Recovery Model

At Meridian, we view "best practice" as a continuum that begins with a philosophy, then moves through the identification of a model, program design or platform of service delivery and finally pinpoints specific evidence-based interventions, treatment curriculums, or clinical practices that are employed within the model. Meridian's "best practice" philosophical foundation is one of Recovery. All individuals receiving services are seen as having the potential to recover as well as possessing the ability to develop the skills and resources that are needed to determine their own recovery pathway, to manage their own wellness and to re-discover an identity for themselves that is more than that of an addict or mental patient. Although the concept of recovery has been present in the addiction field for several decades, the concept of recovery as it applies to individuals with mental health disorders is still absent from much of contemporary mental health treatment.
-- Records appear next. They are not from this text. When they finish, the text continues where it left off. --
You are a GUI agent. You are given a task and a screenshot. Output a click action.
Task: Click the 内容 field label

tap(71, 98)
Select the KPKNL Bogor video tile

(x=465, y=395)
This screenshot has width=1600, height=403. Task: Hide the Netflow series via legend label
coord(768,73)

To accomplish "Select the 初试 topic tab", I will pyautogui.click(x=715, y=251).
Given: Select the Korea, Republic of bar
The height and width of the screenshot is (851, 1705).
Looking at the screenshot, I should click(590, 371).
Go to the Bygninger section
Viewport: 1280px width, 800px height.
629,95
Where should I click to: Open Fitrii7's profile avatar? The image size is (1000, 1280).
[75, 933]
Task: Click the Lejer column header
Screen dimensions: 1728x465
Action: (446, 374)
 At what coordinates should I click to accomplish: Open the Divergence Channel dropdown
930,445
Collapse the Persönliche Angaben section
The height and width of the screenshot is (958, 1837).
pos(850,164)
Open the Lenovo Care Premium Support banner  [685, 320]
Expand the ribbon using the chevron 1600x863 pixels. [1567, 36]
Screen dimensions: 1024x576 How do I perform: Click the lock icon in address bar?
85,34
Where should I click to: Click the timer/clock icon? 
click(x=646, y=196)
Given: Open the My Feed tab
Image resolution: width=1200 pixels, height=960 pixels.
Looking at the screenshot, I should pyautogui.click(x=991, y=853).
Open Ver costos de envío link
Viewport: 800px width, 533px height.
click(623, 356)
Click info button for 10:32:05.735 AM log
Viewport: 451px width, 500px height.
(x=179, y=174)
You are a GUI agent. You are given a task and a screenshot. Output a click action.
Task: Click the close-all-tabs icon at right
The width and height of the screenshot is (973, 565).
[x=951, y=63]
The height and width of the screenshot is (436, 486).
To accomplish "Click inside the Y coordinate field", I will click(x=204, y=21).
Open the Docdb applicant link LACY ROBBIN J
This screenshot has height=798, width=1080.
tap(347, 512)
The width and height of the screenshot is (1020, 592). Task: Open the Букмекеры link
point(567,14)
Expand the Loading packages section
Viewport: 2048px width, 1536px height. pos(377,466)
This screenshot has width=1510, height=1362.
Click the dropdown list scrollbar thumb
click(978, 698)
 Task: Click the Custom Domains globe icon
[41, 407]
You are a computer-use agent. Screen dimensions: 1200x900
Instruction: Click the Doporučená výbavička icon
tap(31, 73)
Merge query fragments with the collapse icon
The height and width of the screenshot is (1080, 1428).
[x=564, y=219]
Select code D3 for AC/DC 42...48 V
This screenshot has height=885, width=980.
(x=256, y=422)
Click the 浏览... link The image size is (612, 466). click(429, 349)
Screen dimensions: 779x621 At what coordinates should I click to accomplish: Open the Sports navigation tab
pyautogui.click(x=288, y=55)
The recovery paradigm challenges professionals to collaborate with individuals receiving services in a manner that is respectful, nonjudgmental, hopeful, transparent and empowering, regardless of the individual's history or diagnosis. Meridian began to embark on a "recovery initiative" in 2004, with the goal of shifting the treatment paradigm as well as transforming our entire organizational culture. After several years of methodical and relentless effort and attention, Meridian has succeeded in meeting our internal goals and is recognized as a leader in the recovery movement in North Carolina.

 

  • Meridian utilizes a range of strategies to make Recovery our "best practice philosophy of service" including:
  • All staff are introduced to the recovery philosophy during their first months of employment with a 2-day Recovery “Jump-Start" Training;
  • Job descriptions for all adult service staff include responsibility for demonstrating stewardship for the recovery environment, both within their specific program as well as for the organization at large;
  • "Recovery skills and attitudes" are seen as key areas of staff performance. Ongoing coaching, by colleagues and supervisors alike, focuses on accountability to the recovery philosophy;
  • Policies and procedures have been revised to support the recovery philosophy of care and risk management; risk management decisions are carefully balanced with a commitment to maintaining a recovery environment and respecting a recovery-oriented approach;
  • Opportunities are created for Peer Support Specialists to develop unique areas of expertise and leadership
  • Clinical consultation is provided from a recovery perspective, looking to emphasize strengths and resilience rather than pathology, empowering individuals to direct their own care;
  • Staff and service recipients are continually exposed to personal stories of recovery in order to facilitate hope in the recovery process.
  • Organizational strategic planning routinely focuses on recovery competency as a unique area of organizational growth.

 

WRAP: My name is Pamela Graves. I have had addiction and mental health challenges since I can remember. In 1997, at the height of daily IV drug addiction, I packed my car with hopes of a better life for my 12 year old son and myself. I arrived in NC two days later and began my new life. After many years of studying myself and the various diagnoses I had been given, surviving cancer and other serious health challenges, the loss of loved ones to cancer, and weight loss of 150 lbs, I moved to Western NC and found Meridian Behavioral Health, where I learned of Peer Support Specialists. I am now honored to support my peers in their journey to wellness. I believe that WRAP is a vital component in becoming well and staying well.